# ECE W382V MACHINE PROGRAMMING

# Homework 1 - due Sunday July 9 2022 at 11:59pm

For this homework you will hand in (upload) to canvas:
- a notebook renamed ``hw1_YourEID.ipynb``

__Before submitting__, please reset your kernel and rerun everything from the beginning (`Kernel` >> `Restart and Run All`) and ensure your code does not give ANY error. 

For programming tasks, make sure that your code can run using Python 3.5+. If you cannot complete a problem, include as much pseudocode as possible in the form of **python comment** for partial credit.  **Please do NOT leave imcomplete code in your homework, please wrap them up in the comment.**

Collaboration: you are free to discuss the homework assignments with other students. However, all the code you write must be your own!

Information can be found about Markdown cells for Jupyter Notebooks here: https://jupyter-notebook.readthedocs.io/en/stable/examples/Notebook/Working%20With%20Markdown%20Cells.html


### Please list any person you discussed this assignment with:
- 




## Problem 1: the paradox of induction (15 points)

Consider a statement whose truth is unknown. If we see many examples that are compatible with it, we are tempted to view the statement as more probable. Such reasoning is often referred to as _inductive inference_ (in a philosophical, rather than mathematical sense). Consider now the statement that "all cows are white". An equivalent statement is that "everything that is not white is not a cow". We then observe several black panthers. Our observations are clearly compatible with the statement, but do they make the hypothesis "all cows are white" more likely?

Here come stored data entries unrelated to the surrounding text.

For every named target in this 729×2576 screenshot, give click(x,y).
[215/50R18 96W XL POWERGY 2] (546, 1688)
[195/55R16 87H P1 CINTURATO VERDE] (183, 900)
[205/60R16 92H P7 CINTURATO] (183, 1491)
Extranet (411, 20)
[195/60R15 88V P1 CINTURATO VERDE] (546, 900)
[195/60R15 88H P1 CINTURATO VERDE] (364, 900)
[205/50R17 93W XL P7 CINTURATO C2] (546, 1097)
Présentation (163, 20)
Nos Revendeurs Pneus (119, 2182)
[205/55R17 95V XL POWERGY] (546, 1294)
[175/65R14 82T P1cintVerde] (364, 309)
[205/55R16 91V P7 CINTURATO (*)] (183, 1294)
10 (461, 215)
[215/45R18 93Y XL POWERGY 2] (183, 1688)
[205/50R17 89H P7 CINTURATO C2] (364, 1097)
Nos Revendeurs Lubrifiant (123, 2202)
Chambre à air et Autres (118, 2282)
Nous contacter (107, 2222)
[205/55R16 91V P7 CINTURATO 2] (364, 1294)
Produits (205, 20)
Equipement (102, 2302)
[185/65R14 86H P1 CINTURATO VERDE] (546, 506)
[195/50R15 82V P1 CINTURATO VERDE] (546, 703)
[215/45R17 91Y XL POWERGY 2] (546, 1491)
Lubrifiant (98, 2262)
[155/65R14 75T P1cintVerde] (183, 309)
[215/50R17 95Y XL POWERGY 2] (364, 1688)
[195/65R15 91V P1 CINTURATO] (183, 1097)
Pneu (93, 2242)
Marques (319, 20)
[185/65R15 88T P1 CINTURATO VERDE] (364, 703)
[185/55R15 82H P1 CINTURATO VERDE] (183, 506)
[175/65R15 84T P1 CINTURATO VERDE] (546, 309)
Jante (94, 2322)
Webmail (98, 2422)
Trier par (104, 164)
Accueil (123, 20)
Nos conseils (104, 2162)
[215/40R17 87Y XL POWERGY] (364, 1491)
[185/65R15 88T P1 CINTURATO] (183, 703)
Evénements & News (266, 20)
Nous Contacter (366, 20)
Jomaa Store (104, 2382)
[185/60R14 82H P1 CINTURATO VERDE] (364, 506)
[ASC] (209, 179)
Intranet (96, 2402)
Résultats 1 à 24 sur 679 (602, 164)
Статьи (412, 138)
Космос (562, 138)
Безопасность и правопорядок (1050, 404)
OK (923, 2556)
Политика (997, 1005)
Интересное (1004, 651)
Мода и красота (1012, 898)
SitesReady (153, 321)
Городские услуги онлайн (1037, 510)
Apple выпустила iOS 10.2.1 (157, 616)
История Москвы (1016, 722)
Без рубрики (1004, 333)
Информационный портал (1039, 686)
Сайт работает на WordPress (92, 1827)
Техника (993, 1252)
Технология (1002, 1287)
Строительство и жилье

To analyze such a situation, we consider a probabilistic model. Let us assume that there are two possible states of the world, which we model as complementary events:

<center>$A$: all cows are white,
    
<center>$A^c$: 50% of all cows are white.

Let $p$ be the prior probability $P(A)$ that all cows are white. We make an observation of a cow or a panther, with probability $q$ and $1-q$, respectively, independent of whether event $A$ occurs or not. Assume that $0<p<1, 0<q<1$, and that all panthers are black.




### (a) Given the event $B=$\{a black panther was observed\}, what is $P(A|B)$? Show your work (5pts)

Using the conditional rule, we get:

$P(A|B)$ = $\frac{P(A\cap B)}{P(B)}$

The probability of observing a black panther is independent of whether event A occurs or not, therefore:

$\frac{P(A\cap B)}{P(B)}$ = $\frac{P(A)\times P(B)}{P(B)}$ = $P(A)$ = $p$

### (b) Given the event $C=$\{a white cow was observed\}, what was $P(A|C)$? Show your work (5pts)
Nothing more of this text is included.